Merseburg Merseburg: Heiliges Alphabet
Merseburg/MZ. - Als der Autor Vahse Arsen zur Kreide greift, blicken die Schüler des Englischkurses am Merseburger Herder-Gymnasium gebannt zur Tafel. Langsam zieht der armenische Poet die Kreide über den grünen Untergrund und malt eine kleine Auswahl der 39 Buchstaben des armenischen Alphabets an die Wand. Jeder Buchstabe basiert dabei auf einem Kreuz, erklärt Arsen.
"Man sieht, das Alphabet ist bei den Armeniern heilig", kommentiert Autorenkollege und diesjährige Walter-Bauer-Preisträger André Schinkel, der am Dienstag im Rahmen der "InterLese" für eine Lesung in der Schule zu Gast war. Dabei stellten die beiden Schriftsteller ihre Bücher, aber auch den zweisprachigen Band "Als die eisigen Tage endlich vorüber waren" vor.
Das Werk soll den Armeniern Dichtung aus Sachsen-Anhalt näherbringen. "Eine 100-prozentige Übertragung von Sprache wird es aber nicht geben", erklärt Schinkel den Schülern. Dies gelte vor allem für Übersetzungen aus dem Armenischen ins Deutsche oder Englische. "Denn der Zugriff ist ein ganz anderer: im Armenischen wird mehr mit Bildern gearbeitet, vor allem mit christlichen Metaphern", meint Schinkel, womit wir wieder bei dem religiös aufgeladenen Alphabet wären.

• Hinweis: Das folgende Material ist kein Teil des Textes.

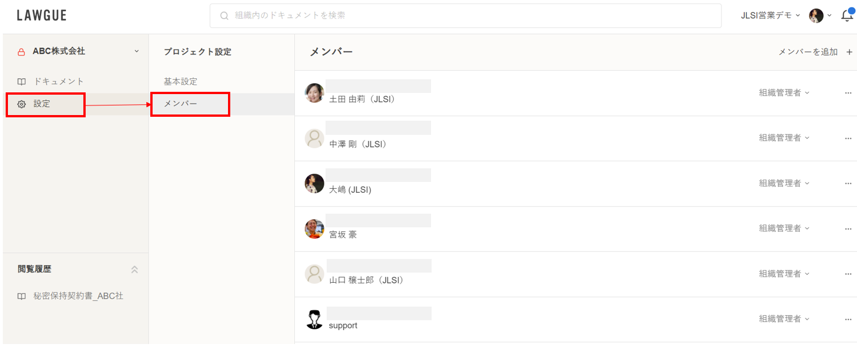This screenshot has width=857, height=348.
Task: Expand the ABC株式会社 project dropdown
Action: click(x=136, y=52)
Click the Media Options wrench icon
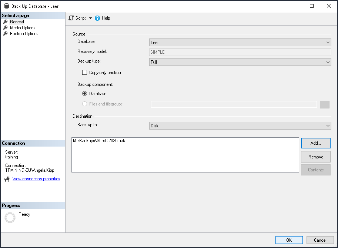The image size is (338, 248). tap(6, 28)
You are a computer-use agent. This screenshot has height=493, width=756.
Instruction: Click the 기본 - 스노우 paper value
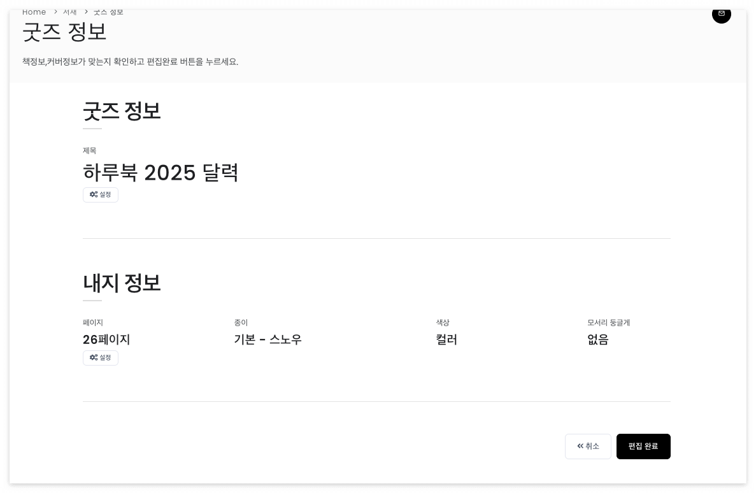click(x=268, y=339)
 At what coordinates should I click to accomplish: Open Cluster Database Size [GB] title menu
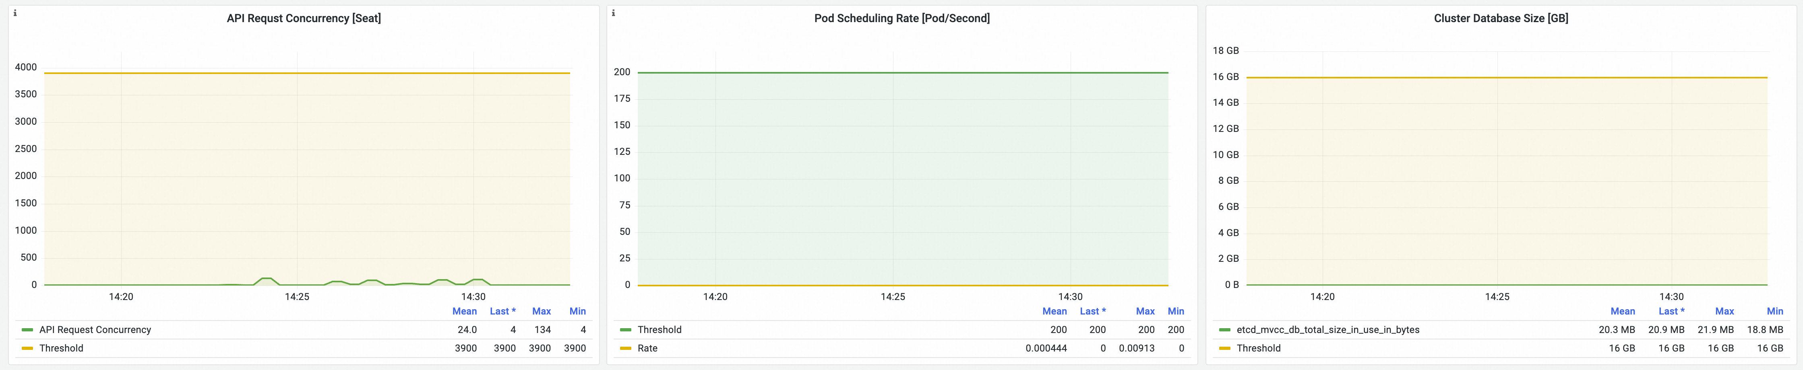click(x=1501, y=18)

Bei dem 90-minütigen Gastspiel lesen die Autoren in ihren Muttersprachen sowie Englisch und beantworten die zahlreichen Fragen der Schüler. Am Rande des Gedichtes Insomnia ist zu erfahren, dass Arsen eigentlich gut schläft und darin vielmehr die Probleme der Freundin beschreibt. Auf die Frage nach seinen Leitideen holt der Armenier eines seiner Bücher hervor und tippt auf den selbstgestalteten Einband. Ein Roboter in einer düsteren und toten Welt ist zu sehen, der versucht, den letzten Baum zu retten. "Er braucht ihn nicht zum Leben, denn als Maschine muss er nicht atmen. Aber er kann den Wert eines Baumes erkennen", erklärt Arsen. "Es geht oft um die seelische Leere, die wir jeden Tag und überall beobachten können."

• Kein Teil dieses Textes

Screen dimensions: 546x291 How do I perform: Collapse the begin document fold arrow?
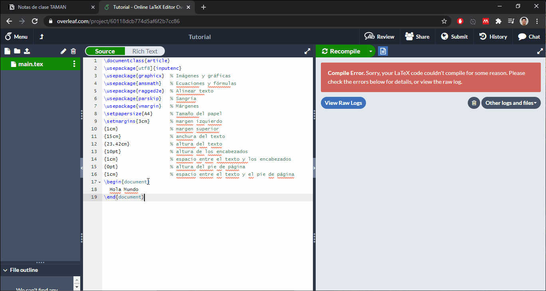tap(99, 182)
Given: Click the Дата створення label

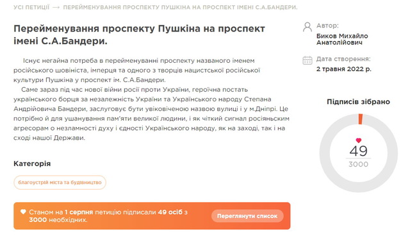Looking at the screenshot, I should [x=343, y=59].
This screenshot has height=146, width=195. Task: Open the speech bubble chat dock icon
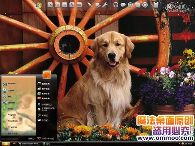pyautogui.click(x=123, y=5)
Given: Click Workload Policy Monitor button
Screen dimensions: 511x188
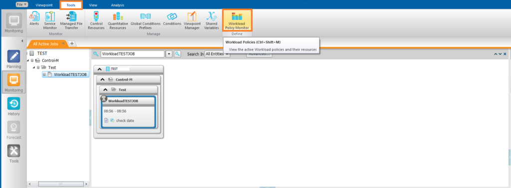Looking at the screenshot, I should click(x=237, y=20).
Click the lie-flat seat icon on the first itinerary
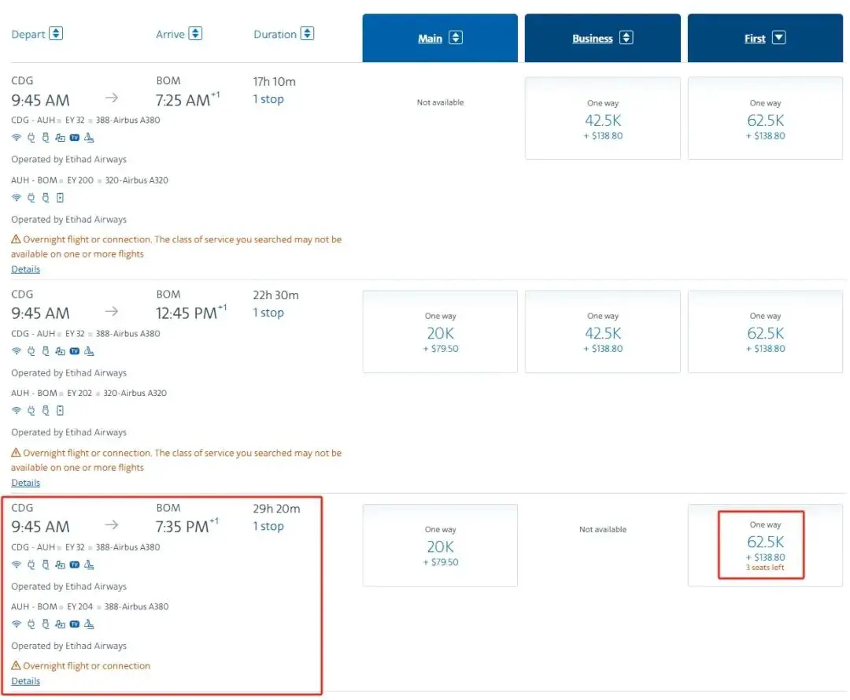 pos(88,137)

Gedichte können laut ihm keine Probleme lösen. Warum also schreibt man solche Werke? "Weil es eine Obsession ist", erzählt Schinkel, der sich nicht zwingen kann, nicht zu schreiben. "Etwas Künstlerisches zu produzieren, ist wie ein Kind zu haben." Umso trauriger wirkt er als er die Bedeutung von Kunst in Deutschland mit der in Armenien vergleicht. "Armenier müssen sich über Kultur selbst behaupten. Wir leben in einer Art Wohlstand, in dem Kultur nicht mehr so wichtig erscheint - sie ist leider nur Beiwerk."